La reforma migratoria está más lejos que nunca


Si es cierto que las batallas se ganan antes de que empiecen, como alguna vez dijo el filósofo bélico chino Sun Tzu, se podría decir que los republicanos van ganando en cuanto a la reforma migratoria.

Hasta ahora la extrema derecha del partido ha impedido la legalización de millones de indocumentados a pesar de las maniobras políticas de presidentes de ambos partidos, y sin importar qué partido domine el Capitolio.

Pero su más reciente victoria en esta larga y truculenta lucha legislativa se dio de manera sutil hace unas semanas cuando el presidente Barack Obama hizo una alusión al tema durante su informe de gobierno. La mención fue breve pero significativa.

Luego de exhortar a legisladores de ambos partidos a trabajar juntos y resolver de una vez por todas el asunto de la inmigración ilegal, el presidente Obama dijo lo siguiente: “dejemos de expulsar a gente joven talentosa y responsable que podría estar trabajando en nuestros laboratorios de investigación o emprendiendo un nuevo negocio, y que podría estar enriqueciendo aun más a esta nación”.

Sin duda el presidente hacía referencia a los hijos de los indocumentados, quienes sufrieron una gran desilusión en diciembre cuando los republicanos sabotearon nuevamente la propuesta de ley Dream Act.

Lo preocupante es que el presidente, con sus comentarios, pareció haber recorrido las trincheras hacia atrás al abogar solamente por la legalización de los jóvenes y no de todos los adultos indocumentados trabajadores, de buen carácter moral y que pagan impuestos.

¿Será ésta la nueva base de donde partirán las discusiones cuando el tema vuelva a abordarse la próxima vez, quizás antes de las elecciones de 2012 cuando el presidente busque la reelección?

Para entender bien cómo las palabras pueden afectar las negociaciones tomemos el ejemplo del concepto de que el país tiene que “asegurar la frontera” primero antes de pensar en la legalización de los indocumentados.

Hace unos años los republicanos introdujeron este argumento abstracto cada vez que se mencionaba la reforma migratoria y la legalización de los indocumentados. La legalización es imposible hasta que aseguremos las fronteras, decían, conscientes de que el término “asegurar” es muy amplio.

Un día, un demócrata de alguna región conservadora comenzó a utilizar el término, y de repente el concepto se propagó como una gripa en un jardín de niños.

Hoy en día es imposible imaginarse una reforma migratoria sin que primero sea “sellada” la frontera.
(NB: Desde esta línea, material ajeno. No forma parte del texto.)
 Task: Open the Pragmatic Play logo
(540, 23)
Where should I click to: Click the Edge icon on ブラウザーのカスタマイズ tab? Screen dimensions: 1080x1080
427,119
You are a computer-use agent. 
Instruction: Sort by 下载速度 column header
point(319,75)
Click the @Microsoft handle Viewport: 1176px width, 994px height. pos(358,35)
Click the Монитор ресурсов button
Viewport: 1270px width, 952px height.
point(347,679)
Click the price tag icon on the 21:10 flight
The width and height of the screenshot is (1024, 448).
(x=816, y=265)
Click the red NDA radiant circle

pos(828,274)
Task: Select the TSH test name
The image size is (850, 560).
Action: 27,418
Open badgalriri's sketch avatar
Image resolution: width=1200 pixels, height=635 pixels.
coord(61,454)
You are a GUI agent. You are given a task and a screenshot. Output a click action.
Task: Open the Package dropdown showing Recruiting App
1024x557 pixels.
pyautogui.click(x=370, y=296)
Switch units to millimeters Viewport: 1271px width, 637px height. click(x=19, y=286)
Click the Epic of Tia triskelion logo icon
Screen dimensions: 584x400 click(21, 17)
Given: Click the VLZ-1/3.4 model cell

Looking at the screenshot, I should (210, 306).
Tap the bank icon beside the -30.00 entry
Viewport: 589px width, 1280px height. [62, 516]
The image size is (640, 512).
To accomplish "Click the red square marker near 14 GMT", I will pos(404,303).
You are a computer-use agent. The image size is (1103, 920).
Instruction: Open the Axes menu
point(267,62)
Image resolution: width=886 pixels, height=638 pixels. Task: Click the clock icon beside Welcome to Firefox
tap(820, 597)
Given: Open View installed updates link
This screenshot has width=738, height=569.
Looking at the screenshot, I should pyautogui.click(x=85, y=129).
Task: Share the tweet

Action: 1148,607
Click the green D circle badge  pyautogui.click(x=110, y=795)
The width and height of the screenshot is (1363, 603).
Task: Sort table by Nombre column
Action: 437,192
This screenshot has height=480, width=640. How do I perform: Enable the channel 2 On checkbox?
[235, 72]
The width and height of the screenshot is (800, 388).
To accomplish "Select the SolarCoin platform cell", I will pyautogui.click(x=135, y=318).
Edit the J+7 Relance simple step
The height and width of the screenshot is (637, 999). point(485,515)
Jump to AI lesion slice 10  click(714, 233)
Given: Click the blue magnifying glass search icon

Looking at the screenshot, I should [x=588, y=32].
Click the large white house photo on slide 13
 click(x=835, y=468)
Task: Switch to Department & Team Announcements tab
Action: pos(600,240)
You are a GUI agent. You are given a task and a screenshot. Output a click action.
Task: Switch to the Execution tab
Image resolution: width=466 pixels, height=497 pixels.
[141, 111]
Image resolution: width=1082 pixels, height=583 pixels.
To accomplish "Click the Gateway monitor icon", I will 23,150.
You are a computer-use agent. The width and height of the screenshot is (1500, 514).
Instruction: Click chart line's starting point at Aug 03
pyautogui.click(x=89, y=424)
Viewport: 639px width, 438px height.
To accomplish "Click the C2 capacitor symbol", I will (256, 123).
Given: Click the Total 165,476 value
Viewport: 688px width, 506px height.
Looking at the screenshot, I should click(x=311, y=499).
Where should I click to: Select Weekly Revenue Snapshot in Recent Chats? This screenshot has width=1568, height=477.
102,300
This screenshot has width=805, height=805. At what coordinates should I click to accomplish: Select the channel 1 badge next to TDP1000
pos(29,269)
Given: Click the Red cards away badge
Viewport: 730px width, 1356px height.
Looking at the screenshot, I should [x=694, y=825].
El presidente lo reconoció en su informe de gobierno cuando dijo: “Estoy preparado para trabajar con republicanos y demócratas para proteger nuestras fronteras, hacer cumplir las leyes y buscar una solución a los millones de indocumentados que ahora viven en las sombras”.

El gobierno de Obama ha puesto de su parte para fortalecer la seguridad en la frontera con la contratación de más agentes de la Patrulla Fronteriza y el despliegue de la Guardia Nacional, entre otras cosas. Pero nótese que el presidente busca una “una solución” al resto de los indocumentados mientras que al referirse a los jóvenes habla sobre cómo hay que dejar de expulsarlos.

Si la historia es un indicador, entonces es fácil concluir que cuando vuelva retomarse el tema de la legalización, la prioridad serán los jóvenes. El resto estarán en veremos.

Mientras tanto, los republicanos están moviendo sus piezas también en otros frentes.

Legisladores estatales han presentado más de 600 propuestas de ley y resoluciones relacionadas con la inmigración ilegal. Eso equivale a 50 por ciento de todas las resoluciones que se presentaron durante 2010. Y eso que apenas estamos entrando en febrero.

En la Cámara de Representantes, donde los republicanos se vieron fortalecidos en las últimas elecciones, los legisladores buscan un retorno a las redadas en los lugares de trabajo.

De parte de los demócratas se escucha poco sobre el tema.

No parece haber mucho interés. En su informe de gobierno, el presidente dedicó sólo 100 palabras de más de siete mil a la inmigración ilegal.

Los demócratas parecen estar perdiendo la batalla mucho antes de que ésta empiece.